THE STREETS The Hardest Way to Make an Easy Living 679/Warners ****
"Throwing a TV out of the window is nothing clear of weak cliche" observes Mike Skinner halfway through this album. Such rock star behaviour, though, is the very least of Skinner's problems, as evinced by what he details before and after that tepid gesture. You can start with the brandy, the crack cocaine, the rampant egomania and belligerent paranoia and work your way downwards. The Hardest Way to Make an Easy Living is Skinner's journey to the heart of celebrity darkness.
The last Streets album was called A Grand Don't Come for Free; there would have been a neat symmetry in calling this Success Don't Come for Free. Given that a large part of his lyrical appeal lies in how cleverly he works banal realism, Skinner deals with banal celebrityism with humour and panache. Opening track Pranging Out is an excess-all-areas account of bad behaviour, delivered not as an earnest admonishment but with all the wide-eyed glee of someone showing you their ribald holiday pics. In many ways this is the album Pete Doherty had neither the wit nor the insight to write.

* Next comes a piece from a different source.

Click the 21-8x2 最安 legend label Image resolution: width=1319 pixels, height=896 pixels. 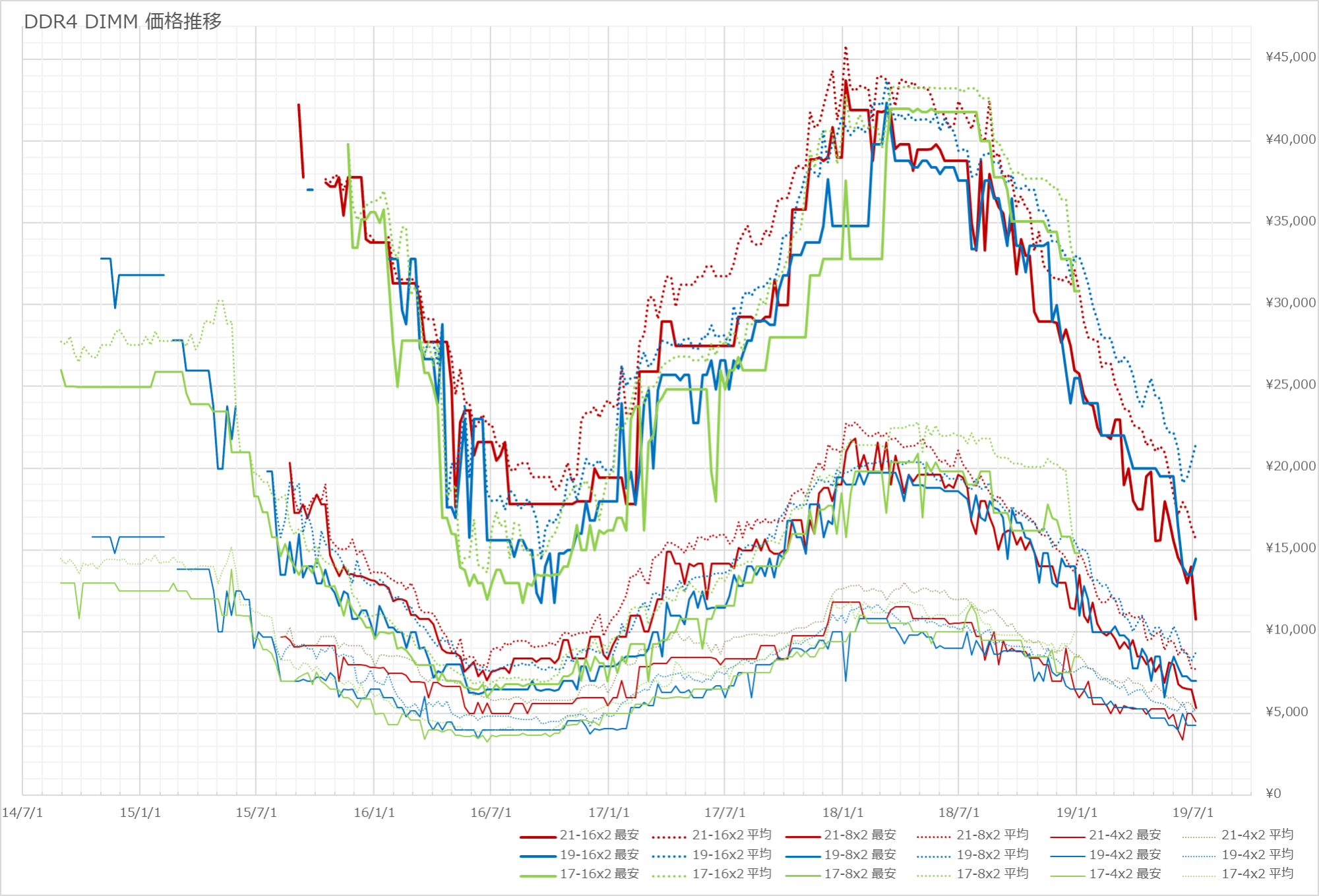[x=860, y=835]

Not that it's all "my drugs/drink hell". There are digressions into slightly more edifying matters, as on Never Went to Church, where Skinner's observations on religion are both pithy and provocative. On Two Nations he takes on Anglo-American relations with some sardonic asides ("You gave us Johnny Cash, we gave you John Lennon - but you shot him").
Musically, this is crisper and faster than Skinner's previous two works. Lyrically, he's still sublimely scattergun and scabrous - particularly about himself. And, thankfully, he spares us any homilies on redemption, etc. This is the album where, thematically at least, Spinal Tap meets Fear and Loathing in Las Vegas. It's what they don't teach you at Harvard Music School.